The acting head at the time described what he saw:
The Girls’ Entrance [of the secondary school] was approximately two-thirds to three-quarters full of rubble and waste material…
I climbed onto the rubble in the doorway… when I looked directly in front of me… I saw that the houses in Moy Road had vanished in a mass of tip-waste material and that the Junior School gable-ends, or part of the roof, were sticking up out of this morass. I looked down to my right and I saw that the Moy Road houses had gone.
The scene was of utter devastation:
Local people began desperately digging for survivors, using garden tools and bare hands and soon aided by miners arriving from the nearby pit. No one was found alive after 11am. The children who died were aged between seven and ten. School meals clerk Nansi Williams had used her body to shield five children. They all survived but she was killed. According to reports at the time, she was found by rescuers still holding a pound note she had been collecting as lunch money.
Deputy head Dai Beynon had used a blackboard to shield himself and five children from the avalanche, but he and all the class’s 34 children died. Five of the adults killed in the disaster were teachers at the school. Years later, survivors of the disaster reported that they felt unable to play outside as children because they were too aware of the grief of parents who had lost their children and felt guilty about being alive.

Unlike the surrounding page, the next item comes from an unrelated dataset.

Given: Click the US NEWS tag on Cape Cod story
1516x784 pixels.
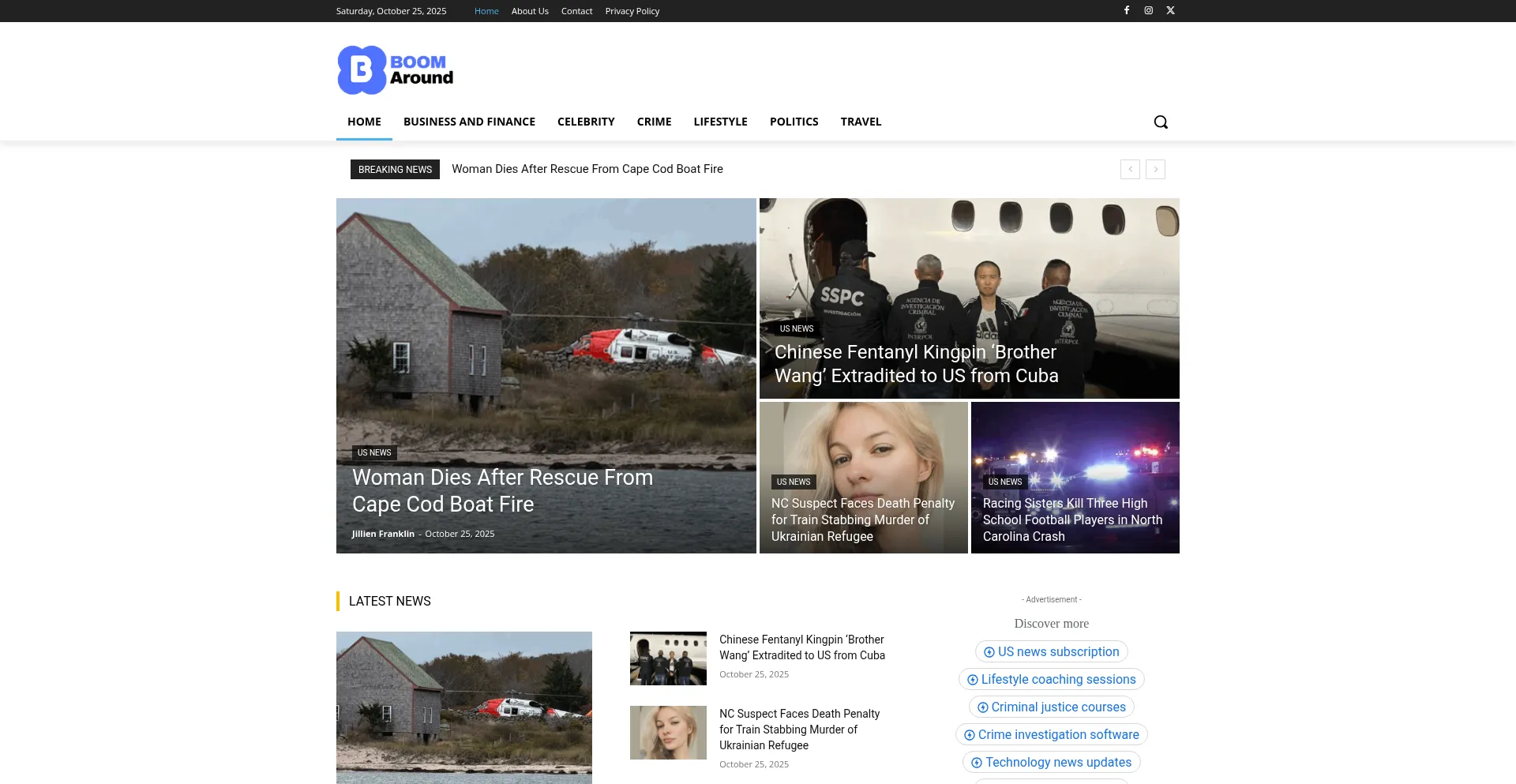Looking at the screenshot, I should pos(374,452).
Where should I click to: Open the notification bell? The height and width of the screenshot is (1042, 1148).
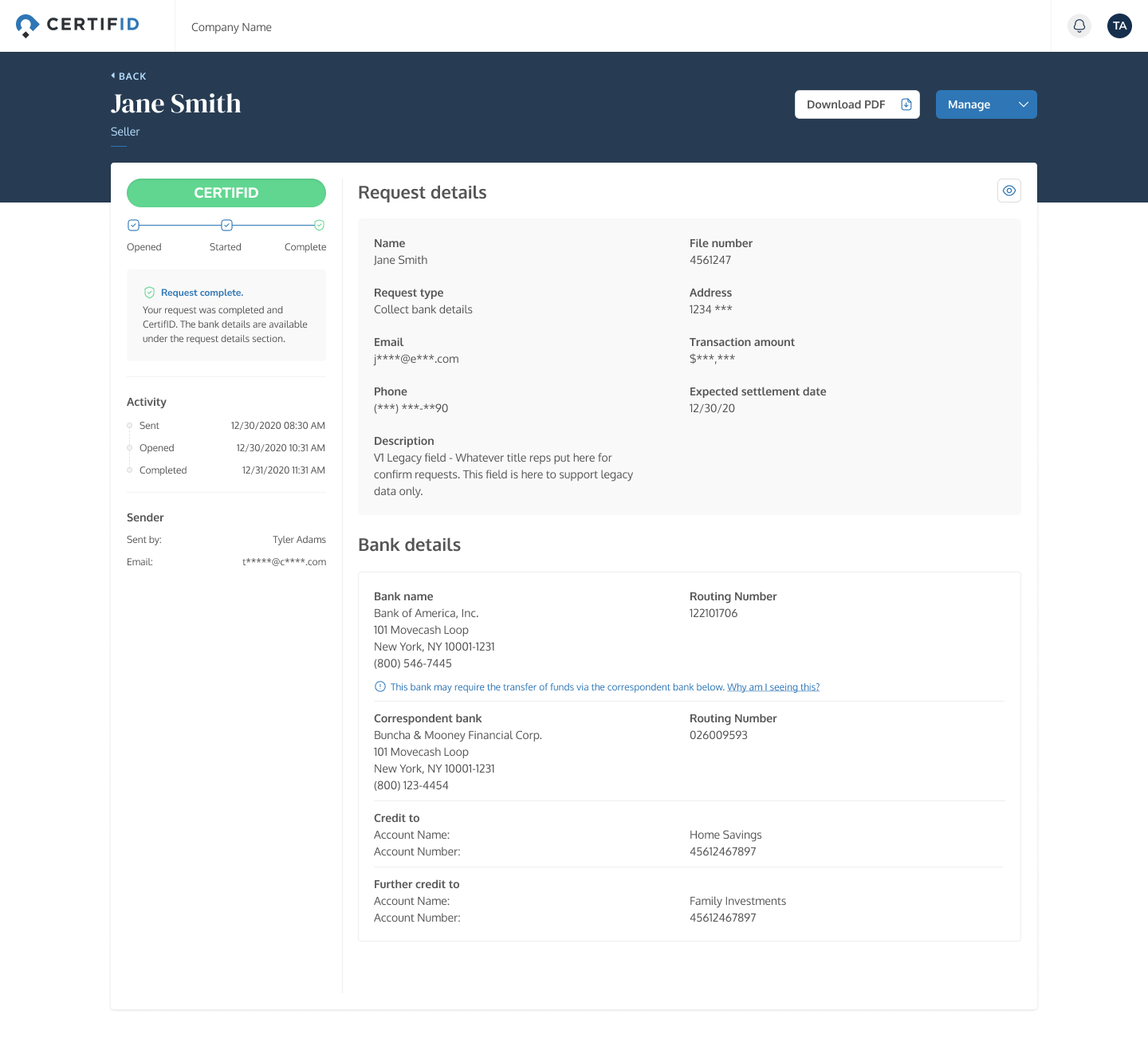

It took the authorities more than two hours to turn off the water pouring from two mains broken by the slide, during which time the slurry continued to move through the village as the mains poured out millions of litres of water.
Shamefully, the NCB and the government of the day resisted local people’s campaign for the removal of the remaining spoil heaps – and when they were removed, they took a forced contribution of £150,000 – a huge sum at the time – from the Aberfan Disaster Memorial Fund. The money was only repaid more than thirty years later, with the Welsh government – not Westminster – adding further funds to compensate for the wrong.
The Charity Commission initially banned the disaster fund from providing financial help to bereaved families, saying that doing so would breach the terms of the fund’s trust. This ban was only lifted after legal challenge, but the board tried to impose a £500 limit. The fund said it was going to give £5,000 of the £1.75 million ultimately raised to each family.
The board backed down – but said that the Charity should interview each family before giving any money,
to ascertain whether the parents had been close to their children and were thus likely to be suffering mentally
Some in the media also disgraced themselves. One reporter was heard asking a child to cry for her dead friends as it would make a good picture.
Nine NCB employees were censured by the inquiry that followed for their . None were dismissed or demoted and the NCB was never charged. One of the employees criticised by the inquiry was later promoted to the board.
NCB chair Lord Robens offered to resign – but only after obtaining assurances from the relevant government minister that his resignation would not be accepted. The NCB offered bereaved families just £50, though this was later raised to £500 in what the Coal Board described as ‘a good offer’.
The public inquiry found,
that the Aberfan disaster could and should have been prevented… the Report which follows tells not of wickedness but of ignorance, ineptitude and a failure in communications. Ignorance on the part of those charged at all levels with the siting, control and daily management of tips; bungling ineptitude on the part of those who had the duty of supervising and directing them; and failure on the part of those having knowledge of the factors which affect tip safety to communicate that knowledge and to see that it was applied.
The report had been given to the NCB ten days before publication, allowing the Board to prepare its ‘spin’ in advance.
The people of Aberfan would likely disagree about the wickedness.